§ **TASK PROMPT**:
When you respond, restate each record exactly as it is given.

=== Begin Enclosure ===

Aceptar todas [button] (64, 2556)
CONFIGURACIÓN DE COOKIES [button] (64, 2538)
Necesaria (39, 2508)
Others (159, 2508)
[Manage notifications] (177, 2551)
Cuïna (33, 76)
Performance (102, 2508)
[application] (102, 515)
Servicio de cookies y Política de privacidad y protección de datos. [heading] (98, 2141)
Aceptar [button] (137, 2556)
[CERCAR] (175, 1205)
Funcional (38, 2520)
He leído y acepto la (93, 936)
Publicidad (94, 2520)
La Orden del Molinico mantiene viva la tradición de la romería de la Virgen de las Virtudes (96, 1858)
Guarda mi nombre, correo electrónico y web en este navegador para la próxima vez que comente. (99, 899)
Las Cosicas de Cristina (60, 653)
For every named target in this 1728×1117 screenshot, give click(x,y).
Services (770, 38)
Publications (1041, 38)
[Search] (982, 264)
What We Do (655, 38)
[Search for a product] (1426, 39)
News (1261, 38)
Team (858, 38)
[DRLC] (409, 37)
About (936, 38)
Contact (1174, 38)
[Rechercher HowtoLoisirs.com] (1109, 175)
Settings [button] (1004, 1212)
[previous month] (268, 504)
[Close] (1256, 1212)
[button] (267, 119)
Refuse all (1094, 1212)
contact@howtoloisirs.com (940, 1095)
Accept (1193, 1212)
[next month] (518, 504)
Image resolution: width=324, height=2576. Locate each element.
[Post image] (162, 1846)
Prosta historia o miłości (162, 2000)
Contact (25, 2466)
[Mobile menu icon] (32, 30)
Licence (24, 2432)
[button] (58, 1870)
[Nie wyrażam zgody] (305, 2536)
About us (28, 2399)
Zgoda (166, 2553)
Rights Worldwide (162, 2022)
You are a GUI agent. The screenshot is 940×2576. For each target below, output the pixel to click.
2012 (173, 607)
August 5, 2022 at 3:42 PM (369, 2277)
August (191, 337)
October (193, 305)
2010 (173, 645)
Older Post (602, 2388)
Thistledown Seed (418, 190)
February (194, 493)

=== End Enclosure ===

§ **SOLUTION TO THE PROBLEM**:
Aceptar todas [button] (64, 2556)
CONFIGURACIÓN DE COOKIES [button] (64, 2538)
Necesaria (39, 2508)
Others (159, 2508)
[Manage notifications] (177, 2551)
Cuïna (33, 76)
Performance (102, 2508)
[application] (102, 515)
Servicio de cookies y Política de privacidad y protección de datos. [heading] (98, 2141)
Aceptar [button] (137, 2556)
[CERCAR] (175, 1205)
Funcional (38, 2520)
He leído y acepto la (93, 936)
Publicidad (94, 2520)
La Orden del Molinico mantiene viva la tradición de la romería de la Virgen de las Virtudes (96, 1858)
Guarda mi nombre, correo electrónico y web en este navegador para la próxima vez que comente. (99, 899)
Las Cosicas de Cristina (60, 653)
For every named target in this 1728×1117 screenshot, give click(x,y).
Services (770, 38)
Publications (1041, 38)
[Search] (982, 264)
What We Do (655, 38)
[Search for a product] (1426, 39)
News (1261, 38)
Team (858, 38)
[DRLC] (409, 37)
About (936, 38)
Contact (1174, 38)
[Rechercher HowtoLoisirs.com] (1109, 175)
Settings [button] (1004, 1212)
[previous month] (268, 504)
[Close] (1256, 1212)
[button] (267, 119)
Refuse all (1094, 1212)
contact@howtoloisirs.com (940, 1095)
Accept (1193, 1212)
[next month] (518, 504)
Image resolution: width=324, height=2576. Locate each element.
[Post image] (162, 1846)
Prosta historia o miłości (162, 2000)
Contact (25, 2466)
[Mobile menu icon] (32, 30)
Licence (24, 2432)
[button] (58, 1870)
[Nie wyrażam zgody] (305, 2536)
About us (28, 2399)
Zgoda (166, 2553)
Rights Worldwide (162, 2022)
You are a GUI agent. The screenshot is 940×2576. For each target below, output the pixel to click.
2012 (173, 607)
August 5, 2022 at 3:42 PM (369, 2277)
August (191, 337)
October (193, 305)
2010 (173, 645)
Older Post (602, 2388)
Thistledown Seed (418, 190)
February (194, 493)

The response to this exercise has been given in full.